描述：

    RIPA裂解液(RIPA Lysis Buffer)对动物细胞胞膜、胞浆、胞核成分均有较强裂解作用，是经典和最常用的细胞组织快速裂解液。使用RIPA 裂解缓冲液制备用于Western特别是用于免疫共沉淀的裂解产物已经是一种首选的标准操作，也适用于大部分抗原表位检测，特别是免疫共沉淀等实验。
 
组成：100 ml  RIPA裂解液。
成分：50 mM Tris-HCl (pH 7.4), 150 mM NaCl, 1% NP-40, 0.1% SDS.
储存：4 ℃保存
 
制备细胞裂解产物：
1.800g 4℃离心5分钟收集培养细胞，估计细胞离心后的体积（PCV, 106 cells=~20ul, 107 cells =~100ul PCV）；
2.每50～100ul PCV加入5倍体积RIPA裂解缓冲液（250~500ul）,冰浴放置10分钟，并每隔5分钟在漩涡混合仪上振荡30秒；
3.12000g 4℃离心10分钟，将上清转移到新的离心管中，即得细胞总蛋白产物。

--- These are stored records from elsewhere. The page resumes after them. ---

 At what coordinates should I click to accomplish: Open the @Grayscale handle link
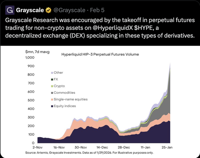click(70, 11)
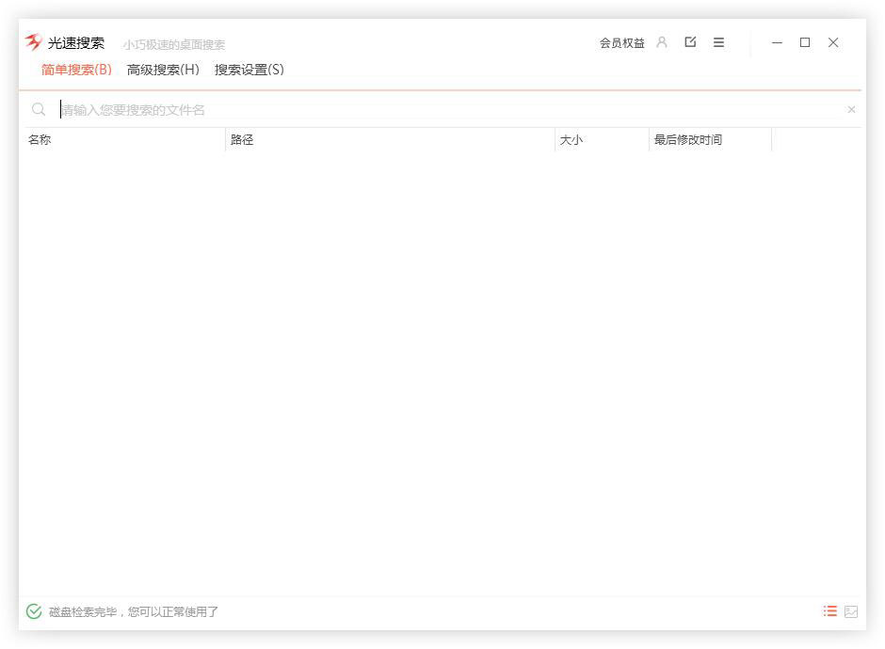Switch to the 高级搜索(H) tab
This screenshot has width=885, height=649.
[162, 70]
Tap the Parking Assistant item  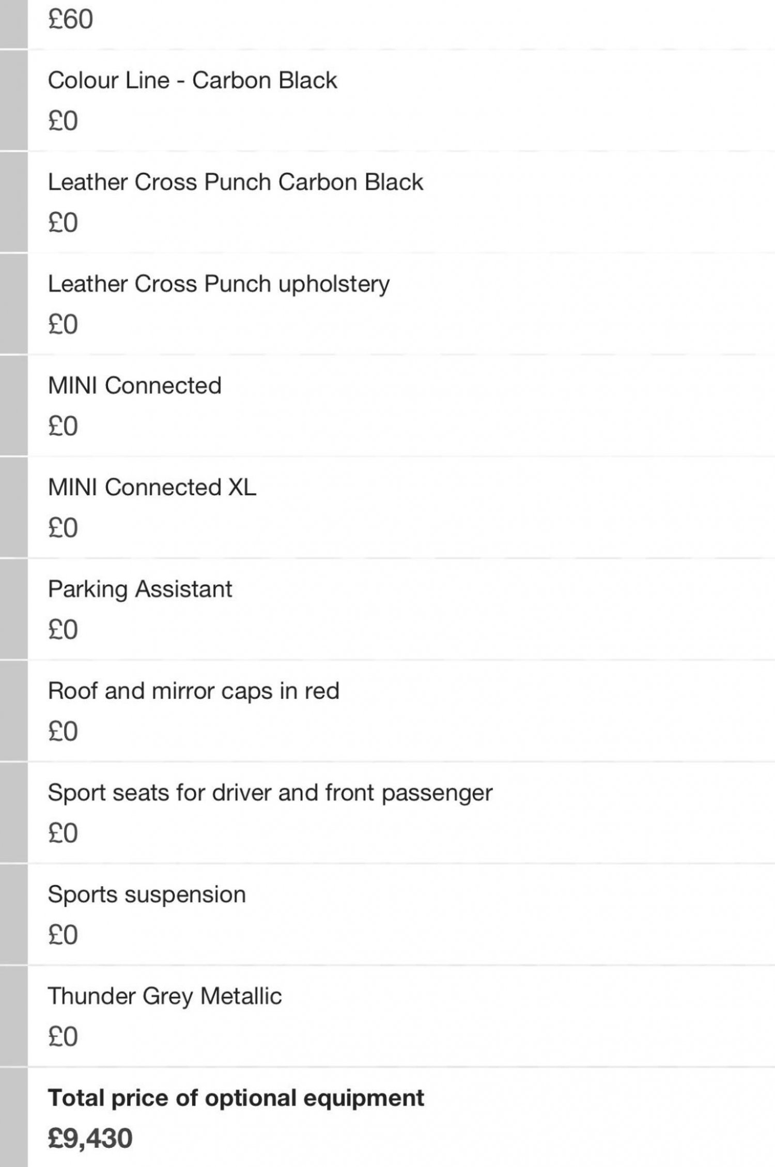tap(401, 609)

注意：假如所得蛋白产物较为粘稠，可先95℃加热5分钟，迅速冰浴5分钟，再进行步骤3
 
制备组织裂解产物：
1.取50-100 mg组织在冰上剪成碎片，用预冷的PBS洗涤2次离心弃去PBS；
2.加入 0.5-1 ml 预冷 RIPA 裂解缓冲液；
3.4℃用玻璃匀浆器匀浆20-40次，直到95％的细胞被破碎，然后在冰浴中放置10分钟，并每隔5分钟在漩涡混合仪上振荡30秒；
4.12000g 4℃离心10分钟，将上清转移到新的离心管中，即得组织总蛋白产物。
注意：假如所得蛋白产物较为粘稠，可先95℃加热5分钟，迅速冰浴5分钟，再进行步骤4
 
说明：
1.在转移上清液时不要吸入底部的沉淀物；
2.在做免疫沉淀或免疫共沉淀时最好在实验前进行蛋白提取，避免某些不稳定蛋白的降解；
3.该RIPA裂解缓冲液中未加入蛋白酶抑制剂，用户可自行选择添加。